Françoise Gilot, une femme puissante face à Picasso
Je fais défiler, sur l’écran, des photos d’elle, je regarde les images où j’essaye de saisir son regard. Sur les photographies de « l’époque Picasso », elle n’apparait qu’en noir et blanc. Sur celles d’après, tout à coup, elle explose dans différentes couleurs. On la voit devant une toile plus grande qu’elle dans une combinaison turquoise et moirée. Elle porte une veste bleu Klein, un pull rouge vif. Des boucles d’oreille dorées. Du rouge à lèvres. Elle a cinquante, soixante, soixante-dix ans. Elle a cent ans. Elle est lumineuse et vive. Elle a vécu plus d’un siècle. J’entends ma fille de douze ans me dire, en regardant à mes côtés un documentaire sur elle, dans lequel elle apparait, pimpante, à un vernissage de ses œuvres à New York « comme j’aimerais lui ressembler quand j’aurai son âge, belle et courageuse ».

+ + +

CONSIGNES À SUIVRE:
1) Résume en deux phrases l'extrait sur Françoise Gilot.
2) D'après l'extrait sur Françoise Gilot, pourquoi la fille de douze ans voudrait-elle lui ressembler plus tard ? Réponds en une ou deux phrases.

DONNÉES RECUEILLIES:
+ + +

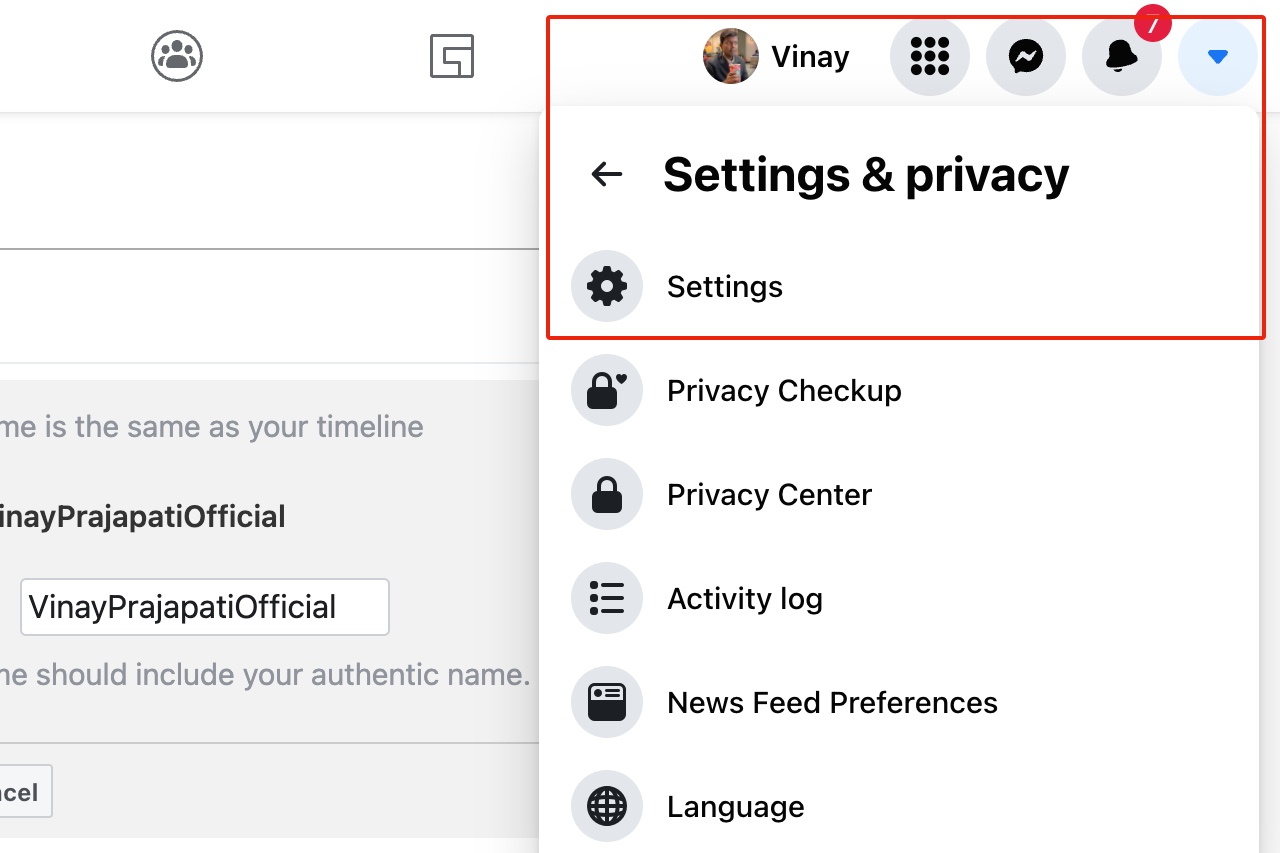Image resolution: width=1280 pixels, height=853 pixels.
Task: Click the Groups icon in the header
Action: [x=177, y=56]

+ + +

RÉPONSES PAR CONSIGNE:
1) Sur les photos de « l'époque Picasso », Françoise Gilot n'apparaît qu'en noir et blanc, alors que sur celles d'après, elle éclate de couleurs, lumineuse et vive, jusqu'à cent ans. Elle a vécu plus d'un siècle, et une fille de douze ans, en la voyant dans un documentaire, dit qu'elle aimerait lui ressembler à son âge.

2) Elle la trouve belle et courageuse. Elle le dit en la voyant pimpante, dans un documentaire, à un vernissage de ses œuvres à New York.